In this project I analyze 15 top performing tech stocks in an attempt to determine an optimal portfolio to recommend to potential investors. The rolling window used tracks 100 days of stock performance and compares a number of statistical factors including: variance, standard deviation, covariance, correlation and more. This notebook can be reran to collect the most recent 100 days of stock data.
Information gathered uses Pandas, and Pandas Data-reader which are Python libraries used to request data from Yahoo Finance's API for me to wrangle and develop models with. All of my code is sitting in a Jupyter Notebook environment so data does not need to be stored or maintained in a database. If in the future a database were to be used for deployment purposes I would most likely move data to a Heroku Dyno and set up a Postgres environment to act as the managed database. In doing so I could potentially create an interactive tool for investors to use online.
Importing all of the required dependencies.
import datetime as dt
import emoji
import matplotlib.pyplot as plt
from matplotlib import style
import numpy as np
import pandas as pd
import pandas_datareader.data as web
import plotly.graph_objs as go
import plotly.offline as offline_py
from rf import return_portfolios, optimal_portfolio
offline_py.init_notebook_mode(connected=True)
%matplotlib inline
Using Pandas data-reader to pull stock data from Yahoo Finance API, create dates, retrieve data, and view data.
symbols = ["MSFT", "AMZN", "AAPL", "GOOG", "FB",
"CRM", "CSCO", "NVDA", "AMD", "NFLX",
"DOCU", "SQ", "ORCL", "TSLA", "TWTR"]
delta = dt.timedelta(days=365)
end_date = dt.datetime.now()
start_date = dt.datetime.now() - delta
stock_data = web.get_data_yahoo(symbols, start_date, end_date)
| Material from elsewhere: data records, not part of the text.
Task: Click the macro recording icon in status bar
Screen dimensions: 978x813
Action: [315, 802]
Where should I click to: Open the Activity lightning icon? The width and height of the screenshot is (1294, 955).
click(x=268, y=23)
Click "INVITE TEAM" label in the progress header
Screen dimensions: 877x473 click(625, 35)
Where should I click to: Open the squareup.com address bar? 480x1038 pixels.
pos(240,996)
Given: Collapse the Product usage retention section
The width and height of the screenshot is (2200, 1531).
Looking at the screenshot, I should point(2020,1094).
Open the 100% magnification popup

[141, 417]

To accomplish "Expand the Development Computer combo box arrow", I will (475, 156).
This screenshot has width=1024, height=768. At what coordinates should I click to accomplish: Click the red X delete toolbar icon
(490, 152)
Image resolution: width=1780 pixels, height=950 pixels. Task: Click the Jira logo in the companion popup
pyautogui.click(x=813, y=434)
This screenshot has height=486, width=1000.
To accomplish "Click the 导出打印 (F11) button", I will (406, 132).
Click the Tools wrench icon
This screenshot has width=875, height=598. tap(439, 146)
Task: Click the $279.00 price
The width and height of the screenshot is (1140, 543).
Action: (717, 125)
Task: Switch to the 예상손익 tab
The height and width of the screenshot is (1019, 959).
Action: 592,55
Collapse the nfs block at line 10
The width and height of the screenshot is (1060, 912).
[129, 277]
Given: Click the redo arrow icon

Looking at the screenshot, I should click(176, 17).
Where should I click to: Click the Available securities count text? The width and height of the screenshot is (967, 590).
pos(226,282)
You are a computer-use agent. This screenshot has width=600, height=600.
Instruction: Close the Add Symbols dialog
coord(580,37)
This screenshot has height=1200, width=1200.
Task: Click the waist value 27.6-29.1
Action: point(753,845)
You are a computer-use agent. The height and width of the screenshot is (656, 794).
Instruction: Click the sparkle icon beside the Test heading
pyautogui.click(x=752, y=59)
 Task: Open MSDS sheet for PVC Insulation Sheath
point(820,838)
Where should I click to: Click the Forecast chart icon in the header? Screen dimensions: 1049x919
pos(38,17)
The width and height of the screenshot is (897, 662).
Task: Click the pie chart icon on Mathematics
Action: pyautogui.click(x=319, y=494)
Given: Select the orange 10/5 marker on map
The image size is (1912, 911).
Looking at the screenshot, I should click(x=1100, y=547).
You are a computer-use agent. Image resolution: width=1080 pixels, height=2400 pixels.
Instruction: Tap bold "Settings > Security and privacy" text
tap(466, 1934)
Focusing on Adjusted Close for analysis
close = stock_data['Adj Close']
close.head()
Here's our Tech Stock Universe:
close.plot()
plt.legend(bbox_to_anchor=(1.05, 1), loc='upper left', borderaxespad=0.)
plt.title('Daily Prices');
In order to demonstrate the use of log returns and resampling, I've used Google's stock (GOOG). However, these transformations are applied to all assets in my stock universe.
color_scheme = {
'index': '#B6B2CF',
'etf': '#2D3ECF',
'tracking_error': '#6F91DE',
'df_header': 'silver',
'df_value': 'white',
'df_line': 'silver',
'heatmap_colorscale': [(0, '#6F91DE'), (0.5, 'grey'), (1, 'red')],
'background_label': '#9dbdd5',
'low_value': '#B6B2CF',
'high_value': '#2D3ECF',
'y_axis_2_text_color': 'grey',
'shadow': 'rgba(0, 0, 0, 0.75)',
'major_line': '#2D3ECF',
'minor_line': '#B6B2CF',
'main_line': 'black'}
def _generate_stock_trace(prices):
return go.Scatter(
name='Index',
x=prices.index,
y=prices,
line={'color': color_scheme['major_line']})
def plot_stock(prices, title):
config = generate_config()
layout = go.Layout(title=title)
stock_trace = _generate_stock_trace(prices)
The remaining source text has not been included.